Music as Cultural Practice in the Church of Jesus Christ of Latter-day Saints
By Jeremy Grimshaw
This course will explore music within the history and culture of the Church of Jesus Christ of Latter-day Saints. Drawing on methods from various disciplines, including musicology, ethnomusicology, media studies, etc., the course will examine the development of musical practices within the institutional Church as well as across varied historical and cultural strata of Latter-day Saint experience. Topics will range from historical hymnology (the study of congregational music), to “classical” music by LDS composers, to the diverse musical expressions of LDS musicians around the world, to the impact of broadcast and social media on LDS musics. The course will culminate in a presentation and research paper, by each student, on a current topic related to musical practices within the Church or its members.

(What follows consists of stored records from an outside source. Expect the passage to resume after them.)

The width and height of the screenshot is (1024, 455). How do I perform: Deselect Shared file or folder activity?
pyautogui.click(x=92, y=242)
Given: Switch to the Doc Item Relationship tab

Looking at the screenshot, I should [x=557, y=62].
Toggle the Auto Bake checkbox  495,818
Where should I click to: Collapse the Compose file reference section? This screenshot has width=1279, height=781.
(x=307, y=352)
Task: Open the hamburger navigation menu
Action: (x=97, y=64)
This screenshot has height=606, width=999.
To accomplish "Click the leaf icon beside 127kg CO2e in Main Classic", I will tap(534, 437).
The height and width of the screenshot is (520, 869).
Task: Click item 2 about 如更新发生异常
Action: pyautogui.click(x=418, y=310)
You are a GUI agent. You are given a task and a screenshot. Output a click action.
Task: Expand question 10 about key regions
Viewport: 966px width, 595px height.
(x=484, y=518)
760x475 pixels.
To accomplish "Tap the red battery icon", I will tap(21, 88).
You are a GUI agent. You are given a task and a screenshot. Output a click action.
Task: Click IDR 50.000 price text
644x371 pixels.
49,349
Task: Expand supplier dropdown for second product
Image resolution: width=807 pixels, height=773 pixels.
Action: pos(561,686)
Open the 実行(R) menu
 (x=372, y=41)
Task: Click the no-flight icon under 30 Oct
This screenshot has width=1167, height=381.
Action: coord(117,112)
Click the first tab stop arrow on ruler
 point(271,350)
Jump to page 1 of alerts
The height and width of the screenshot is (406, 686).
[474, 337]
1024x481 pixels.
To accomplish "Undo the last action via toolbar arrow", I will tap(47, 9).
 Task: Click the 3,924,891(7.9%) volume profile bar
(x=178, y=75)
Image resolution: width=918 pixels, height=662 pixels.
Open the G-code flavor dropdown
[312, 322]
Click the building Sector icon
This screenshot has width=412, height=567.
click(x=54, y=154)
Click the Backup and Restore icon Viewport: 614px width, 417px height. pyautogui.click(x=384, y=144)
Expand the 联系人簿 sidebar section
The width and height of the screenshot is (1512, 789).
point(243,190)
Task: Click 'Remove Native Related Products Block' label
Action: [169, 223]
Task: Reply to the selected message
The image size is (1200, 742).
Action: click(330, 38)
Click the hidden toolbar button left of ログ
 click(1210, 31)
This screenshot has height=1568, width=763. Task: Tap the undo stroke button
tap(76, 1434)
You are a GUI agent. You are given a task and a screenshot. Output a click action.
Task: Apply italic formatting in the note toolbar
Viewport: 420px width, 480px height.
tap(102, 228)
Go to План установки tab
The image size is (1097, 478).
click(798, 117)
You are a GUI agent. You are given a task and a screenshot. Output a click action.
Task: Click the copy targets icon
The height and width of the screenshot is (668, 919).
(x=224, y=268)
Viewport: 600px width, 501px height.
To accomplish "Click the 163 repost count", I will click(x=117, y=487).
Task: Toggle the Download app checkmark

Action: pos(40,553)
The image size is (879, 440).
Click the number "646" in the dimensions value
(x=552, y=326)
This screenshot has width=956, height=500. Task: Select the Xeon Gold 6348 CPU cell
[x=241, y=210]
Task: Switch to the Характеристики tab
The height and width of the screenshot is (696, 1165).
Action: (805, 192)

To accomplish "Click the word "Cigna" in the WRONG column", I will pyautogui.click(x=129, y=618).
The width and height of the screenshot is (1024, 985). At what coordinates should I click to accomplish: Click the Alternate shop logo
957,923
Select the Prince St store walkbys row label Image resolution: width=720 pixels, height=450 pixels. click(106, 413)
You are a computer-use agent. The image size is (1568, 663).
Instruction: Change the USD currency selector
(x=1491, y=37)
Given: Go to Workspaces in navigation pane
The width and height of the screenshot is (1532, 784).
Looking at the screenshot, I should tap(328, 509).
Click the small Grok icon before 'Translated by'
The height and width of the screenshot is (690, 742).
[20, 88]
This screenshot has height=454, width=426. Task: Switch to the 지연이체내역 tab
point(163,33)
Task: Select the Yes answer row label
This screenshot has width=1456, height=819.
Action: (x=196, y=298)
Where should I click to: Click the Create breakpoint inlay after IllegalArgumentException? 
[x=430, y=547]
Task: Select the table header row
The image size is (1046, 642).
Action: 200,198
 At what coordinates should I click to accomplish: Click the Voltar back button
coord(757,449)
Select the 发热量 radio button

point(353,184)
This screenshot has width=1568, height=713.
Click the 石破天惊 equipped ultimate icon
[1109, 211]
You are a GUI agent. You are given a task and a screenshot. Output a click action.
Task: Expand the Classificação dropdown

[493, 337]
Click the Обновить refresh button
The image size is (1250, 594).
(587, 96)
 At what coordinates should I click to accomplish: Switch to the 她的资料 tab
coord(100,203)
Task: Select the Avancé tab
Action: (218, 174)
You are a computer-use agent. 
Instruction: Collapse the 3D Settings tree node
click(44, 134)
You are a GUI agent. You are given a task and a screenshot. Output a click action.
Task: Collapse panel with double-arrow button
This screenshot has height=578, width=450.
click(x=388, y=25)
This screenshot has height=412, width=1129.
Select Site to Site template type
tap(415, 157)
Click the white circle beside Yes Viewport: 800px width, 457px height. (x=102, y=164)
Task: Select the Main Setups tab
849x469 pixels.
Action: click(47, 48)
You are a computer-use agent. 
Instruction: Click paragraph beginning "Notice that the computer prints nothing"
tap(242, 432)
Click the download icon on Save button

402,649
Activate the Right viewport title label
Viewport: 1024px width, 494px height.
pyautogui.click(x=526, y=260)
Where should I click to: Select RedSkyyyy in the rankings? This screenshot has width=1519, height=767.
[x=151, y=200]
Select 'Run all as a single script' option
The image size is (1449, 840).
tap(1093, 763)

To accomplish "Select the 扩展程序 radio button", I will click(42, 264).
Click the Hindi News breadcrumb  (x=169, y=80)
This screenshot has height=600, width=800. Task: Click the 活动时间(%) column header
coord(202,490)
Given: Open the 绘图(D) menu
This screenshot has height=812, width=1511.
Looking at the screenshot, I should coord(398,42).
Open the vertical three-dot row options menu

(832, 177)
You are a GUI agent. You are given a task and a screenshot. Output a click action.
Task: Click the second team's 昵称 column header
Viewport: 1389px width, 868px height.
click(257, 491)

Contemporary Religious and LDS Poetry
By Lance Larsen
To provide an historical overview of postmodern and contemporary poetry.
To sharpen through discussion and writing your analytical and evaluative skills.
To provide a detailed reading of the work of eight contemporary religious poets (four of them LDS)
To make you better readers of both fixed form and free verse poetry by concentrating on poetic elements such as rhyme, rhythm, meter, syntax, diction, style, enjambment, irony, imagery, symbol, and persona.
To help you apply a variety of critical approaches and reading strategies (formalist, historical, sociological, biographical, psychological, archetypal, feminist, post-structuralist, etc.) to contemporary poetry.
To emphasize the ethical responsibilities of reading.
To have a walloping good time.
“To untie [ourselves], to do penance and disappear / Through the upper right-hand corner of things, to say grace.” (Charles Wright).